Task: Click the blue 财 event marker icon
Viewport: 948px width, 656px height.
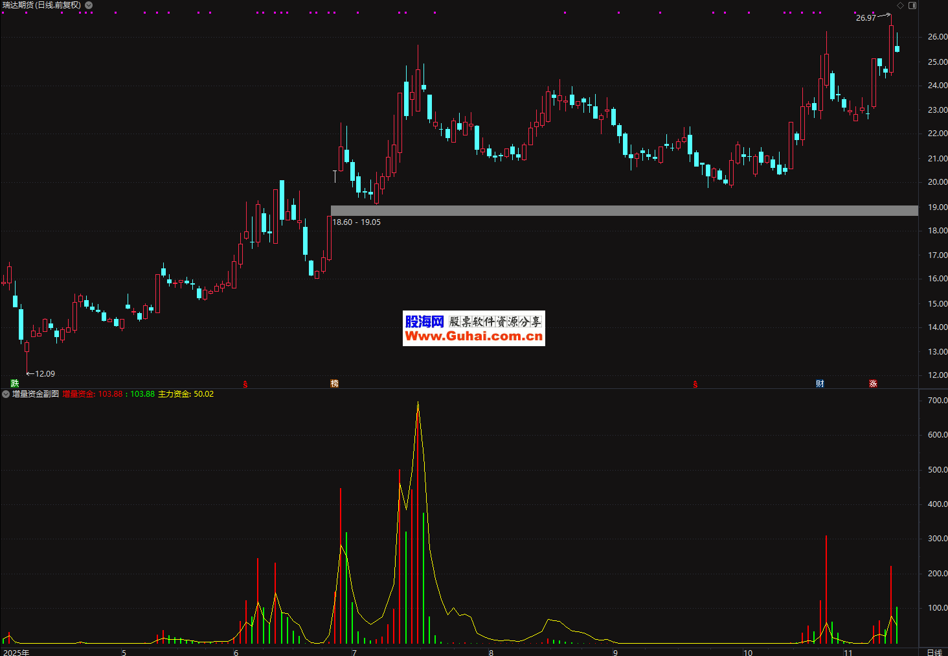Action: (820, 384)
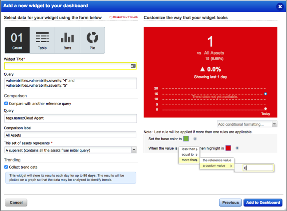The height and width of the screenshot is (211, 287).
Task: Select the Table widget type
Action: point(42,40)
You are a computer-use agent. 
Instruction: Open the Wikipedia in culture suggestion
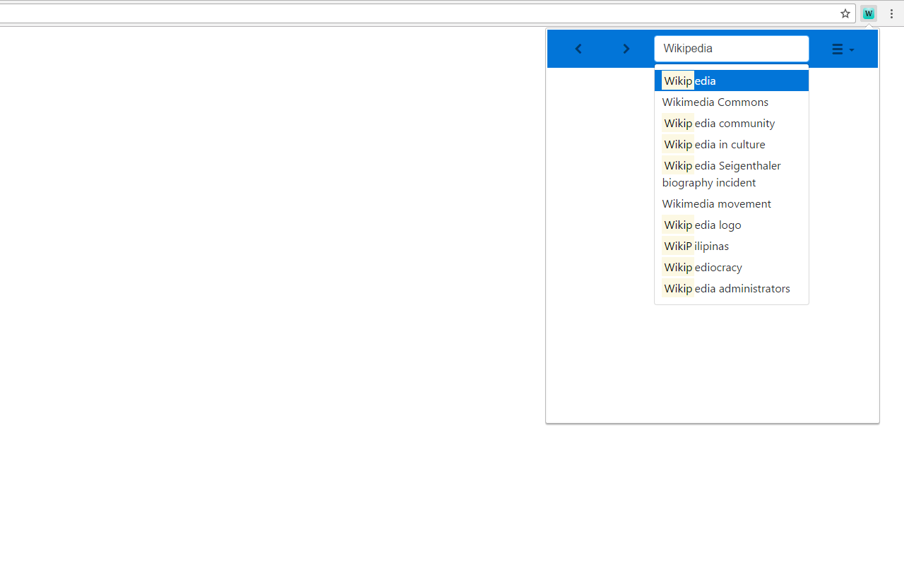pyautogui.click(x=714, y=144)
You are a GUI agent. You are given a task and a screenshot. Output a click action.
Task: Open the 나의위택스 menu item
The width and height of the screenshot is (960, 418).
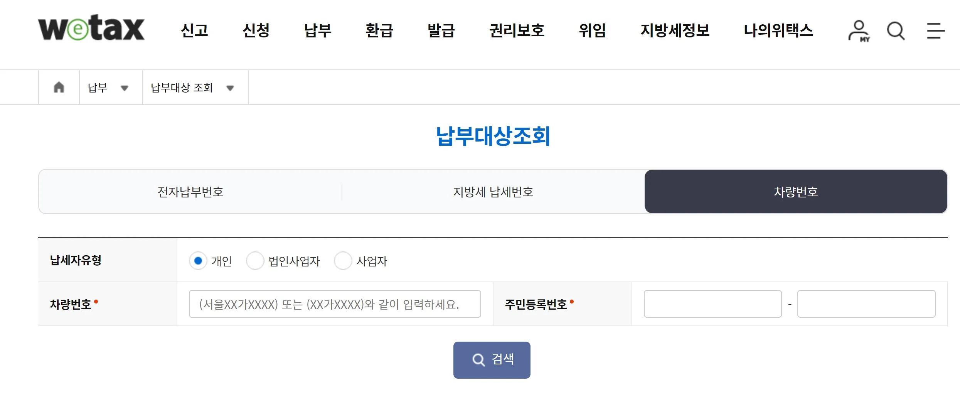click(778, 30)
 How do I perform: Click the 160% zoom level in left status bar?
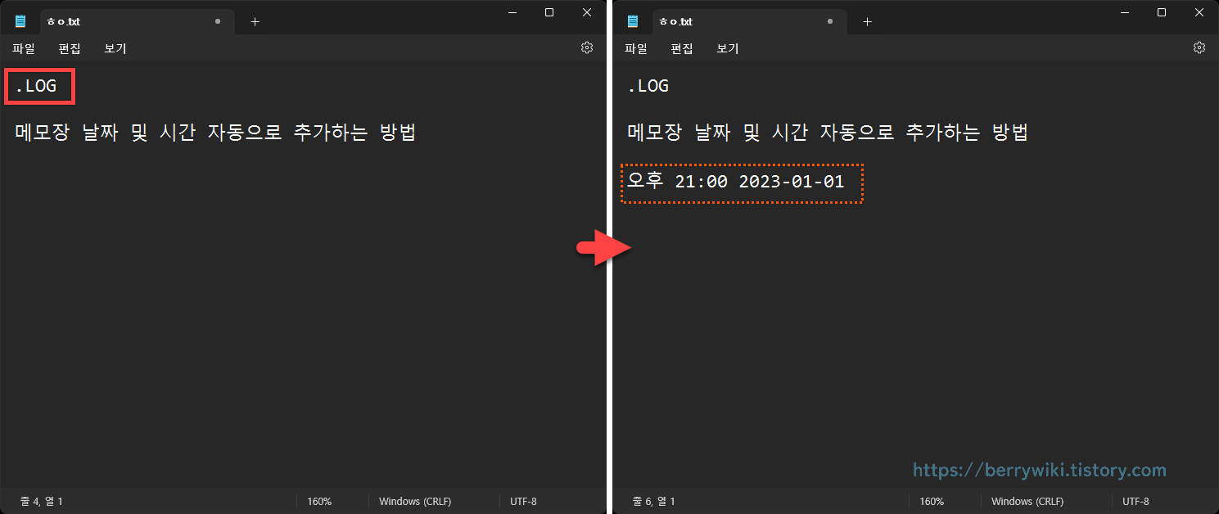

....

▶ Assignment:
Take every line above where "agent" appears and copy it.

▶ Exercise answer:
You are a computer-use agent. 
You are a GUI agent. You are given a task and a screenshot. Output a click action.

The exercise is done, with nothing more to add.